Problem statement
Begin at the top of the records below and print each line exactly until the line containing "This screenshot has width=886, height=905." has been printed; any pictures are to be left out.

Source records
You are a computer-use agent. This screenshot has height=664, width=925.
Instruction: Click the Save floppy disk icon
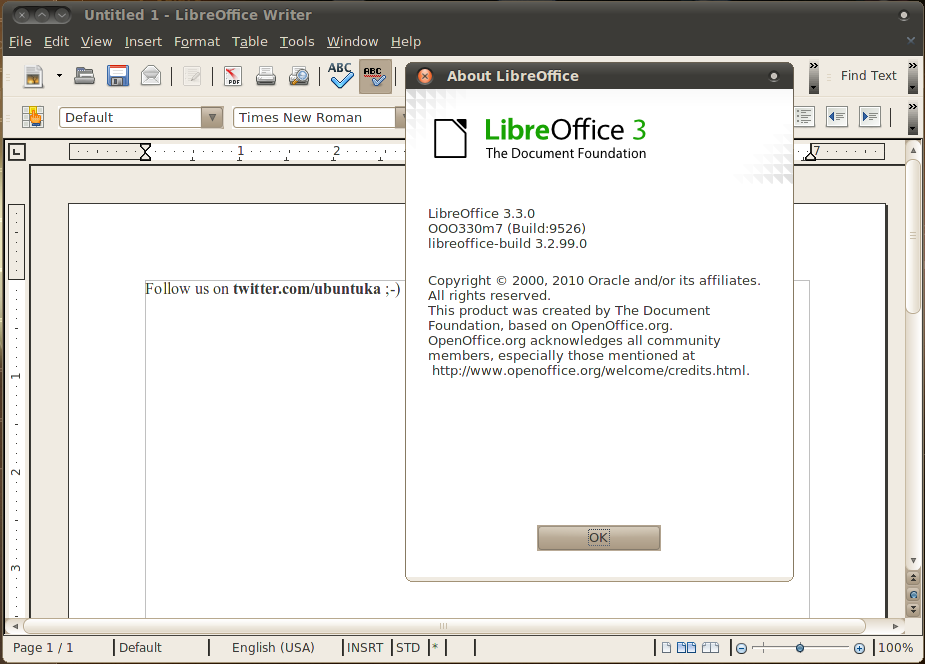click(x=118, y=76)
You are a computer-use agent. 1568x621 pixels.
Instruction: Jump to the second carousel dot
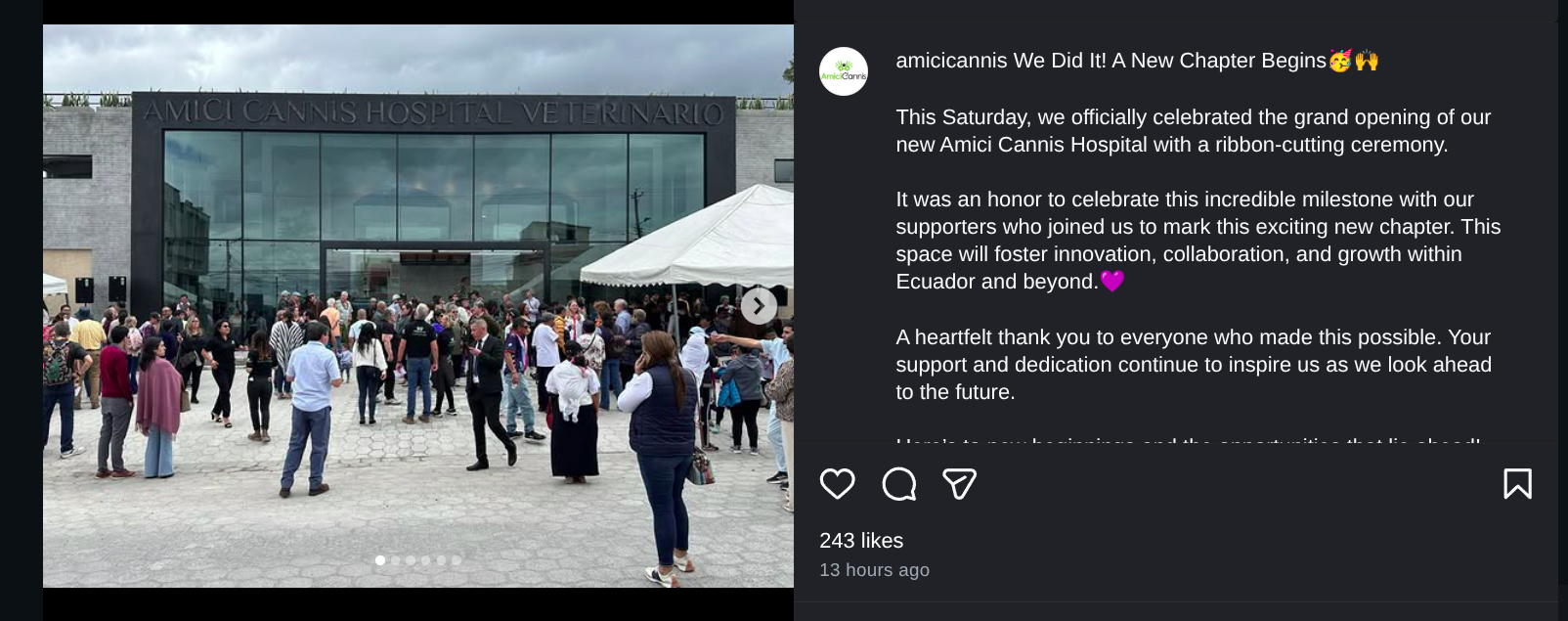click(x=396, y=560)
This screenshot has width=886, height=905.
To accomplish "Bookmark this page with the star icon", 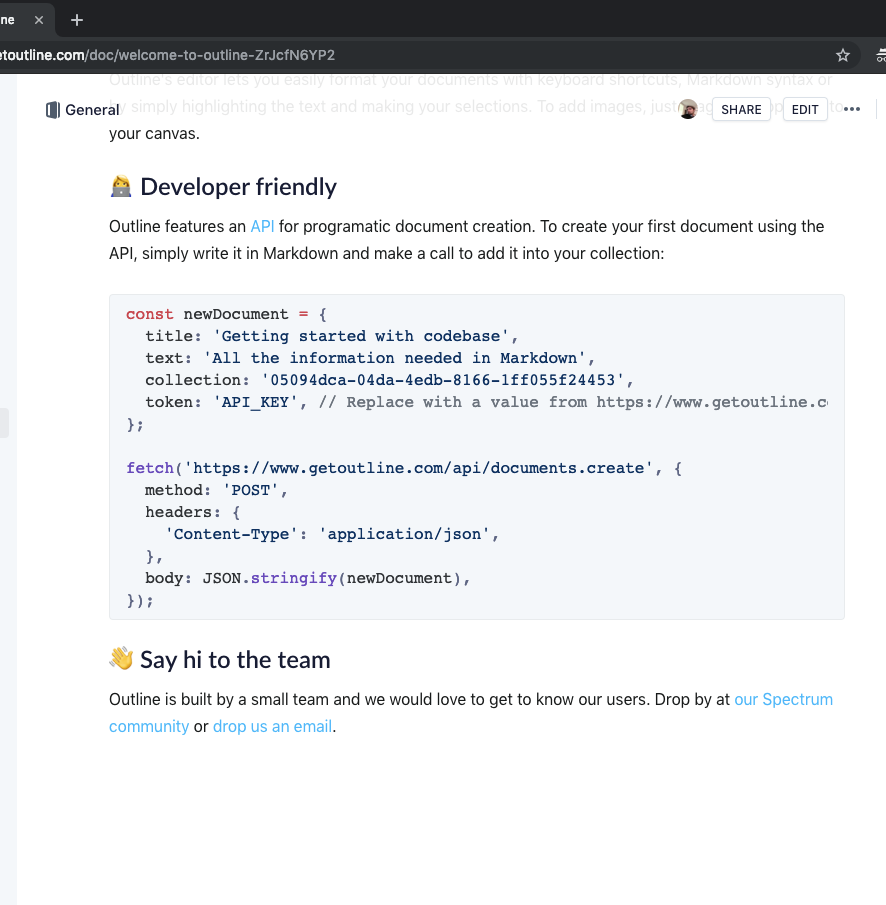I will (843, 55).
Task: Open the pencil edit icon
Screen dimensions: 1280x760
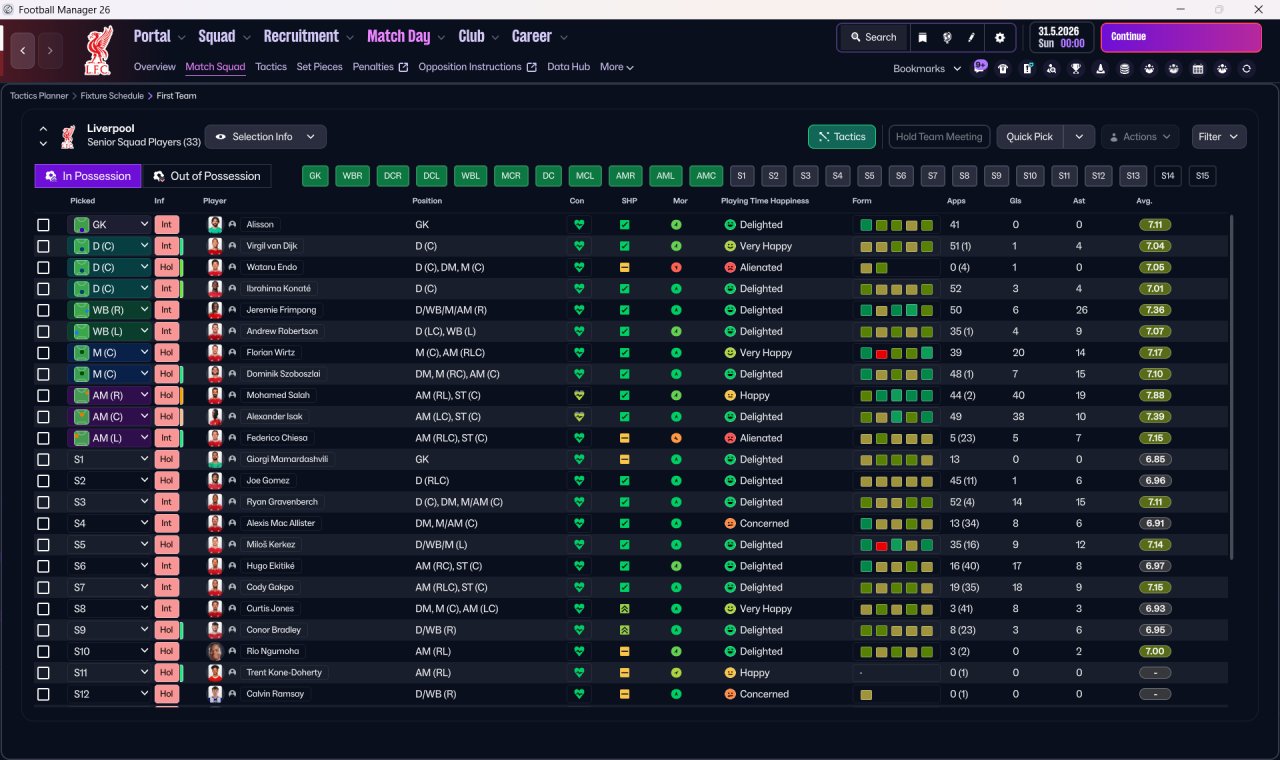Action: point(971,37)
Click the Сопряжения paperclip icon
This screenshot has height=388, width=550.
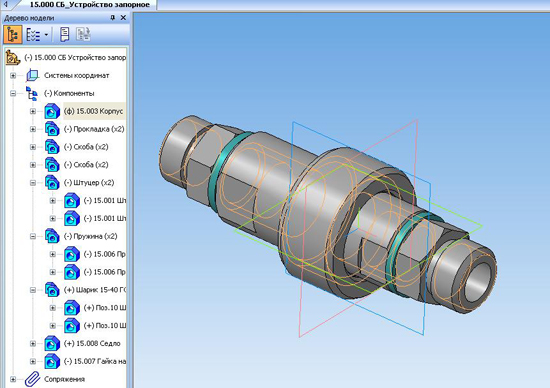click(x=32, y=379)
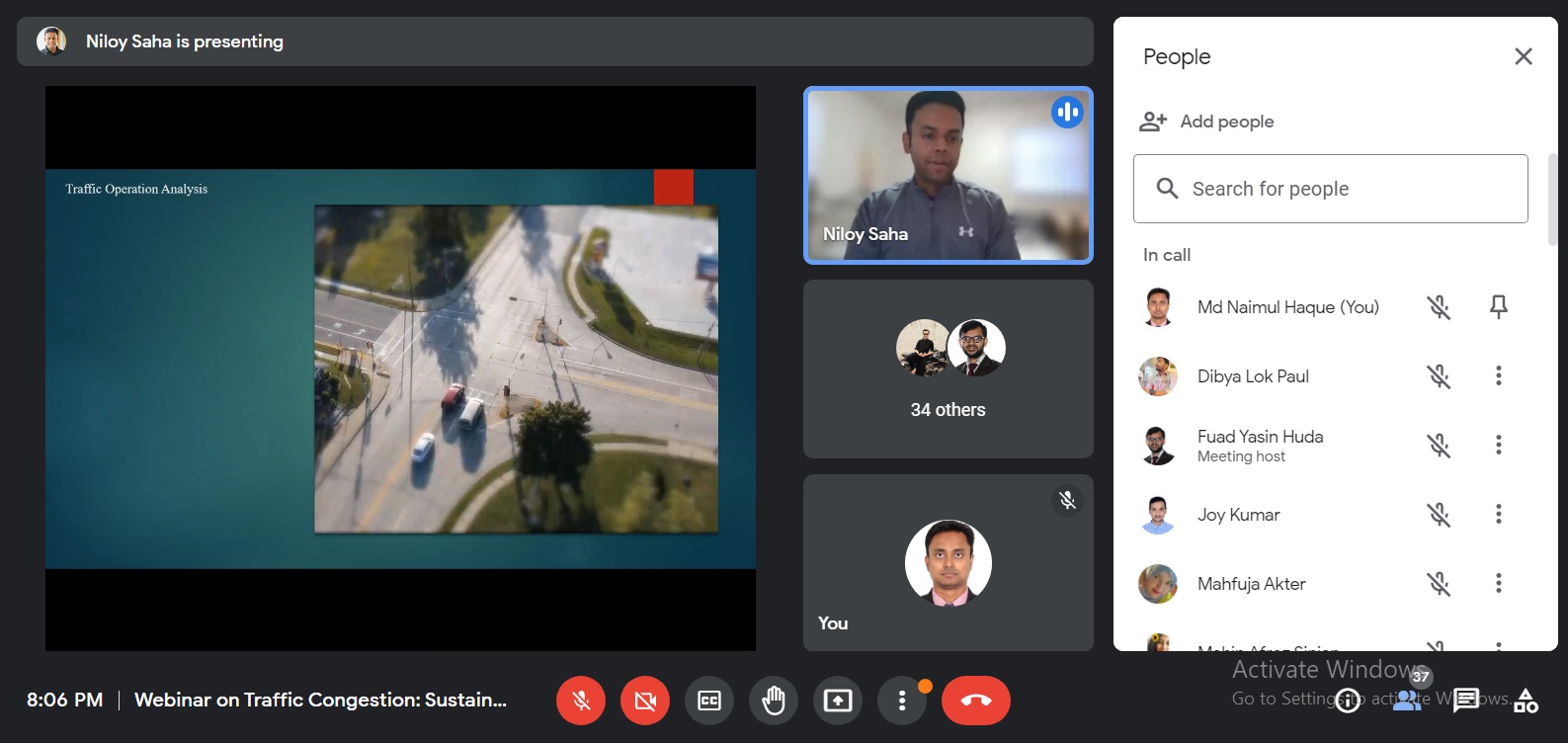Open more actions for Joy Kumar

point(1498,515)
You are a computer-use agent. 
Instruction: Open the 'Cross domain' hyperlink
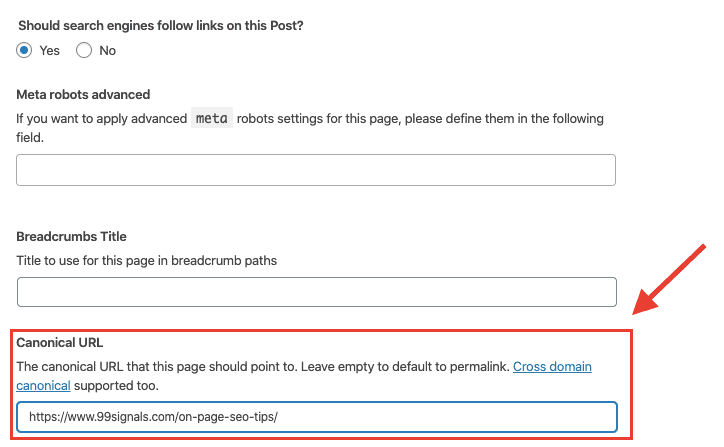click(x=552, y=367)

Result of this task
You are a computer-use agent. This screenshot has height=664, width=925.
Instruction: Click the Save floppy disk icon
click(x=118, y=76)
You are a computer-use agent. 1568x621 pixels.
Instruction: Jump to the second carousel dot
click(x=396, y=560)
This screenshot has width=886, height=905.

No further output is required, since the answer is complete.